Assainissement politique : 33 partis gabonais au bord de la radiation
Un tiers des partis politiques gabonais joue désormais sa survie. À l’expiration du délai de mise en conformité fixé par la loi n°16/2025, seules 69 formations sur les 102 légalement reconnues ont déposé leur dossier de régularisation, a annoncé le ministre de l’Intérieur, de la Sécurité et de la Décentralisation, Adrien Nguema Mba, dans un communiqué daté du 1er juillet. Les dossiers reçus «font actuellement l’objet d’un examen rigoureux par les services compétents de l’administration, selon les critères légaux applicables».

L’examen des 69 dossiers est l’ultime étape avant la publication de la nouvelle liste des partis reconnus conformes à la législation (illustration IA). © GabonReview
Le compte à rebours est arrivé à son terme. Sommées depuis plusieurs mois de satisfaire aux critères édictés par la loi n°16/2025 relative aux partis politiques, les formations du pays avaient jusqu’à la fin juin pour se mettre en règle. Bilan dressé par le ministre de l’Intérieur, de la Sécurité et de la Décentralisation, Adrien Nguema Mba : au 1er juillet 2026, 69 partis sur 102 légalement reconnus avaient franchi le pas et déposé leur dossier de régularisation. Les autres s’exposent aux rigueurs de la loi.

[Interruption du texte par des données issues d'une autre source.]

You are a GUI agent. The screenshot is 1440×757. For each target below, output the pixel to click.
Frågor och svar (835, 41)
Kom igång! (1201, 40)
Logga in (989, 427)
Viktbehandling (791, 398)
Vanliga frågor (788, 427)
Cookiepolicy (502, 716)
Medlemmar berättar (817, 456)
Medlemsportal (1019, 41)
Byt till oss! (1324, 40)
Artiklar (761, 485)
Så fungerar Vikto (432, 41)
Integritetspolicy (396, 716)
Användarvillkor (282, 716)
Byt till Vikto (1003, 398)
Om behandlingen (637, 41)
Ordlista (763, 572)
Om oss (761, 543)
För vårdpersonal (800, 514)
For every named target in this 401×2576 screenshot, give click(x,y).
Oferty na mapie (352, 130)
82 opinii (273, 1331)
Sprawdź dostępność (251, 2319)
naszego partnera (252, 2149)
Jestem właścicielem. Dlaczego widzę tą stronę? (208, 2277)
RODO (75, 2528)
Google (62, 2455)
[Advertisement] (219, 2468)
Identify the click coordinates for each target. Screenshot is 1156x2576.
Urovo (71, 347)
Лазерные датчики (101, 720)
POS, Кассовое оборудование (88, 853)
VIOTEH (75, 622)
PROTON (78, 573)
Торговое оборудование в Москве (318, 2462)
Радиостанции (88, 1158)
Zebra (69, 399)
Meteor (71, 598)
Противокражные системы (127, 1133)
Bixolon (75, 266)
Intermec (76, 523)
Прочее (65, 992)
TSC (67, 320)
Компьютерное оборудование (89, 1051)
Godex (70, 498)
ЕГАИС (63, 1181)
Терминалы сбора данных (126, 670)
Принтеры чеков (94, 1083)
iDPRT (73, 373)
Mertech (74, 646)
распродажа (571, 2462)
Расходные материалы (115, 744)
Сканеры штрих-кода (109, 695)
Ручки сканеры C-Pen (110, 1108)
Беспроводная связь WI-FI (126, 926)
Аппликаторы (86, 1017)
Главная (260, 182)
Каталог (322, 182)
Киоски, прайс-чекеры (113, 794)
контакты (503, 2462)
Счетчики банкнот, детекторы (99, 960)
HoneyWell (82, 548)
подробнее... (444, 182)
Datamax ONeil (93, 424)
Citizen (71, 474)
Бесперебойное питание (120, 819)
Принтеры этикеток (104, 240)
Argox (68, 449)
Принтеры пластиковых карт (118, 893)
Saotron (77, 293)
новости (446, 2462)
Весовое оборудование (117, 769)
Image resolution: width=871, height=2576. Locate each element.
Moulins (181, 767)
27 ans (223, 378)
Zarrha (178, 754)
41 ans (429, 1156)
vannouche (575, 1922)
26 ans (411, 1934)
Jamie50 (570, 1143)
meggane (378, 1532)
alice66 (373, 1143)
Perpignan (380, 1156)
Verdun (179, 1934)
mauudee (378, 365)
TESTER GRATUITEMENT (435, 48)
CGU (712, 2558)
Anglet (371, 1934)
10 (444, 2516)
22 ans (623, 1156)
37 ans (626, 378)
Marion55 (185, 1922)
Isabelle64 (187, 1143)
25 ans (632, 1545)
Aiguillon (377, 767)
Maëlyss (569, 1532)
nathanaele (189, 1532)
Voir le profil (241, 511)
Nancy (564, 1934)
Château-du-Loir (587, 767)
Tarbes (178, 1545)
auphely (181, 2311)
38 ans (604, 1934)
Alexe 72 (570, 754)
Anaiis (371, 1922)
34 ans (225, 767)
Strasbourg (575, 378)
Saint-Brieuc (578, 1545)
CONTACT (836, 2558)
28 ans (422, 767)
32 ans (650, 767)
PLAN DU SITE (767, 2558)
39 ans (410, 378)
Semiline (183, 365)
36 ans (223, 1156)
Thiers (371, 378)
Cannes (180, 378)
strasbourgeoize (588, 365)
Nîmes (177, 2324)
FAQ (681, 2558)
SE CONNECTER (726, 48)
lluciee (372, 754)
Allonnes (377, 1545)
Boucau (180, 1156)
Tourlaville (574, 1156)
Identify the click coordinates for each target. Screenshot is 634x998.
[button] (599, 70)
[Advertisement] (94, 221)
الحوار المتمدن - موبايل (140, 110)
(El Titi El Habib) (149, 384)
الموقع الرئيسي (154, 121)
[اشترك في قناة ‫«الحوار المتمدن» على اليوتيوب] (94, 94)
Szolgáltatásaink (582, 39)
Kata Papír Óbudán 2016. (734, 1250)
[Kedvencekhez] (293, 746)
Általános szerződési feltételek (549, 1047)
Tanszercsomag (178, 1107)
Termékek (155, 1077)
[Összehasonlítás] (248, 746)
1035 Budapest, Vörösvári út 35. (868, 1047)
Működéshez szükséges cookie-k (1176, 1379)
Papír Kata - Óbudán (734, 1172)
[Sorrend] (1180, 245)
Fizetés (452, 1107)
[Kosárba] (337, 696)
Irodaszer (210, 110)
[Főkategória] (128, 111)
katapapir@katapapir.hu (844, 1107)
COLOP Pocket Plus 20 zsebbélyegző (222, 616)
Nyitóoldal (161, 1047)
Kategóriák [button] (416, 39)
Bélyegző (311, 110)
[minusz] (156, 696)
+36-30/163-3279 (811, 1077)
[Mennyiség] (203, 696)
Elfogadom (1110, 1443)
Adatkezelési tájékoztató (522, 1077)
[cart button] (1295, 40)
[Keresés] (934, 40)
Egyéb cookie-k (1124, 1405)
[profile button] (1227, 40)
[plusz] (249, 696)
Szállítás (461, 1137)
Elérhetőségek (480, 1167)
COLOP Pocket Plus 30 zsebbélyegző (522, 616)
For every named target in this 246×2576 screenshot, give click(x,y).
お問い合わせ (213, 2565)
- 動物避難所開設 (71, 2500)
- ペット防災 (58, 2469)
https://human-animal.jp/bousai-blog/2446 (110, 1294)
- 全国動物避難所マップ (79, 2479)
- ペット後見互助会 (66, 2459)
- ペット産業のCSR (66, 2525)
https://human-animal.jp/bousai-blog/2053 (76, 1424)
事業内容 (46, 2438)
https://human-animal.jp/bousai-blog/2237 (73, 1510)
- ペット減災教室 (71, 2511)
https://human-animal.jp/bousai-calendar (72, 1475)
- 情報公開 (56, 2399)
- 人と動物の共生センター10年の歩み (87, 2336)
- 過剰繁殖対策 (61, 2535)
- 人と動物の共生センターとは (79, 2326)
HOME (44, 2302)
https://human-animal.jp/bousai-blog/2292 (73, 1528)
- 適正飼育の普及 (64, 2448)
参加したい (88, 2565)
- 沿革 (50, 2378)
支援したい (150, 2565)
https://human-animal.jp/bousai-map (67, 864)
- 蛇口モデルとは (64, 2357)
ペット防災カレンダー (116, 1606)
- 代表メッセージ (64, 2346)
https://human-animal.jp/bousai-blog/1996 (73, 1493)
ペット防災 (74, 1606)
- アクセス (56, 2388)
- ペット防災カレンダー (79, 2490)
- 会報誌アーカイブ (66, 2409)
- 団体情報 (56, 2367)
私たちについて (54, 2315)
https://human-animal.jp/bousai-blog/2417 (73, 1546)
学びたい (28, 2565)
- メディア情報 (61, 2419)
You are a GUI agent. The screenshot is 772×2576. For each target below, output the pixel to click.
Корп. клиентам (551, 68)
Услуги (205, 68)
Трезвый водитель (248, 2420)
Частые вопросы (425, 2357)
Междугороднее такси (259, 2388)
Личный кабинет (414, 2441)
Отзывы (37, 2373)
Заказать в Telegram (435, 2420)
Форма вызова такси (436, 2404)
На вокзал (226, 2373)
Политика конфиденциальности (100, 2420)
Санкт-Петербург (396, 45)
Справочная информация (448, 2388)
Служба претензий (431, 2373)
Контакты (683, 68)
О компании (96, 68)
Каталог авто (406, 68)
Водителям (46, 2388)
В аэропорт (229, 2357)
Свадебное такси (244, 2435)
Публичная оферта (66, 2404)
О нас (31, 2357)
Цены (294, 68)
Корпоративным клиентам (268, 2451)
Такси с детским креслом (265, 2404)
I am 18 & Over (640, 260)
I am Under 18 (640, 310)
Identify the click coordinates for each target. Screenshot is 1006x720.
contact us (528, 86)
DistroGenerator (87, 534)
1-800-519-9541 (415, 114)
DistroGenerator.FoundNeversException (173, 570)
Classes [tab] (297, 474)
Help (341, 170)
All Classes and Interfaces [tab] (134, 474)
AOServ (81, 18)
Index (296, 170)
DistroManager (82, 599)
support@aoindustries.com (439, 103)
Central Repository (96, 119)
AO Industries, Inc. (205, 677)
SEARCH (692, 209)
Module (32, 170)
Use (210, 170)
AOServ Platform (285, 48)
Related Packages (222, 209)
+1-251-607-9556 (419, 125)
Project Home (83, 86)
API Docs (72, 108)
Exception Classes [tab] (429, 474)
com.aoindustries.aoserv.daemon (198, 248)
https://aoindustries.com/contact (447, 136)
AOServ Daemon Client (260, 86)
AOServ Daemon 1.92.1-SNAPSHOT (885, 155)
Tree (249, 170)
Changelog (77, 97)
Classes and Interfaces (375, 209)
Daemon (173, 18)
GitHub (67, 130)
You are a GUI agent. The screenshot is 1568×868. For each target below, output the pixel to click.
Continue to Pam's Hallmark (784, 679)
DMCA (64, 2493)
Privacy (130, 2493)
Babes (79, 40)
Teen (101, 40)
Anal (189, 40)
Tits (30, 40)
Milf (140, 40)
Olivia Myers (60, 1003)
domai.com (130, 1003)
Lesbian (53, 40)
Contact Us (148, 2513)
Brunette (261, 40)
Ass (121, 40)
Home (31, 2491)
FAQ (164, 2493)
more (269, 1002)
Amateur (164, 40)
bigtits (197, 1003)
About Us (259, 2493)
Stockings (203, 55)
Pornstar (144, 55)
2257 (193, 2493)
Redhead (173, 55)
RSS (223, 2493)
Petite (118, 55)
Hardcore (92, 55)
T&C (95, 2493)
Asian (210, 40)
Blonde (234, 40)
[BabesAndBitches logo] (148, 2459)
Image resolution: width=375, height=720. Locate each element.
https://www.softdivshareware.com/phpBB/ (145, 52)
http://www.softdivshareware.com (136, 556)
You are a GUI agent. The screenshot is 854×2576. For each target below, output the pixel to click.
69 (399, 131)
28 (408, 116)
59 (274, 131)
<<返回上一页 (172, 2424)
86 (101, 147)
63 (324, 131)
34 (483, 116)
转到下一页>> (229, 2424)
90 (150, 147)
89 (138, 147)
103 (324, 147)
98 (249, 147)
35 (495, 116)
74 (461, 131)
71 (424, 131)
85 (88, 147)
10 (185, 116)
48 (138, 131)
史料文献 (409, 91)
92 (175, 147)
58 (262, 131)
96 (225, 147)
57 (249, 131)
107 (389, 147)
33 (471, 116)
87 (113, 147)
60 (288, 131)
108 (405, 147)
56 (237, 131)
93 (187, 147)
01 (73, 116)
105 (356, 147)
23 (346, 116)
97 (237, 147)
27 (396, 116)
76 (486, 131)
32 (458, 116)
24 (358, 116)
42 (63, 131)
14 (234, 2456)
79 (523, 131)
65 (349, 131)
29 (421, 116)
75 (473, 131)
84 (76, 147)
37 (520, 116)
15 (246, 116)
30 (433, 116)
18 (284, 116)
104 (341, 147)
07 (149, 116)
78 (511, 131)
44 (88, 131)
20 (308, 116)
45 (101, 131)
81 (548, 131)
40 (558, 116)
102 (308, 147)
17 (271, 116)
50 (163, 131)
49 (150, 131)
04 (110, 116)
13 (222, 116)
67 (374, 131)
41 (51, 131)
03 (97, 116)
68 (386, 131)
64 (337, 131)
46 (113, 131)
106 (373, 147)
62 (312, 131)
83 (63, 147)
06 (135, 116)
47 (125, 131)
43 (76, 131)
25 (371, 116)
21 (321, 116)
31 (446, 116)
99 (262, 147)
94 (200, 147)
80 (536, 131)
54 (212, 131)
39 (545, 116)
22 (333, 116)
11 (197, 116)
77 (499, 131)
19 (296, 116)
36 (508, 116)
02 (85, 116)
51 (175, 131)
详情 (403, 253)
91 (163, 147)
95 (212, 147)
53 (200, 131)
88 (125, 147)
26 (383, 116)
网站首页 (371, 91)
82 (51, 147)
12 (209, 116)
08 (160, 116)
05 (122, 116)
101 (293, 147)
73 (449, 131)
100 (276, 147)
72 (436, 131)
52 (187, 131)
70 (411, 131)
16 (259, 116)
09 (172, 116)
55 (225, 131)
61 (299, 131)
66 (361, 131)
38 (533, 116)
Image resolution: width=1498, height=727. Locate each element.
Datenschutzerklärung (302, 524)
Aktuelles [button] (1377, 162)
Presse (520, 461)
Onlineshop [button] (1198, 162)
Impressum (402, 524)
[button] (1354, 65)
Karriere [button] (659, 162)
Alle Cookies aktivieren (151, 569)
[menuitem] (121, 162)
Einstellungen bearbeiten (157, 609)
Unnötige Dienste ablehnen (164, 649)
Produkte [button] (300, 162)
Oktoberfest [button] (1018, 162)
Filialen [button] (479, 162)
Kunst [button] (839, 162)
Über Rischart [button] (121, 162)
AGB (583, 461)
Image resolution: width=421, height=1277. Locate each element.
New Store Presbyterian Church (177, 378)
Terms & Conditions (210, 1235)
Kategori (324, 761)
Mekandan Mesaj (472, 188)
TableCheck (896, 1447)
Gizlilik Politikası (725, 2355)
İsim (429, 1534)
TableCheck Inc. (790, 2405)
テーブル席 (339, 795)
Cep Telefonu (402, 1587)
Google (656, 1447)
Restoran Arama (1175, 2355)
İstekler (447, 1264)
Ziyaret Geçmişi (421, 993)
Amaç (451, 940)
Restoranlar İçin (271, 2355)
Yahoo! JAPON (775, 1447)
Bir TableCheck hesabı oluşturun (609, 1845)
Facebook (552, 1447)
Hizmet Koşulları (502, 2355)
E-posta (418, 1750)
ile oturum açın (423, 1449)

Pour une meilleure organisation de la vie politique nationale
L’opération n’est pas une simple formalité administrative. Elle vise à mettre les formations politiques en conformité avec un nouveau cadre juridique qui entend consolider le pluralisme sur des bases plus solides, en exigeant notamment un socle militant réel, une organisation interne structurée et une implantation nationale plus crédible. Le gouvernement avait d’ailleurs présenté cette réforme comme un moyen de «sensibiliser les acteurs politiques sur l’impératif de s’arrimer au nouveau cadre juridique pour une meilleure organisation de la vie politique nationale».
Dans son communiqué, le premier flic du pays indique : «les dossiers font actuellement l’objet d’un examen rigoureux par les services compétents de l’administration, selon les critères légaux applicables», avant d’indiquer qu’«à l’issue de cette instruction, le ministère procèdera à la notification individuelle du statut de chaque dossier aux responsables des formations politiques concernées».
Restructurer durablement la vie politique gabonaise
L’opération s’inscrit donc dans l’application de la loi n°16/2025, adoptée dans le prolongement des recommandations du Dialogue national inclusif d’avril 2024. La réforme ambitionne de restructurer durablement la vie politique gabonaise en mettant fin à la prolifération de partis peu actifs ou dépourvus d’une véritable implantation nationale. Les nouvelles dispositions renforcent les conditions d’existence des formations politiques en imposant notamment un siège social, un compte bancaire, une organisation administrative conforme, des obligations de transparence financière, ainsi qu’une représentativité effective sur le territoire national. Le texte prévoit également des mécanismes de contrôle plus stricts afin de garantir un fonctionnement régulier et une participation réelle à la vie démocratique.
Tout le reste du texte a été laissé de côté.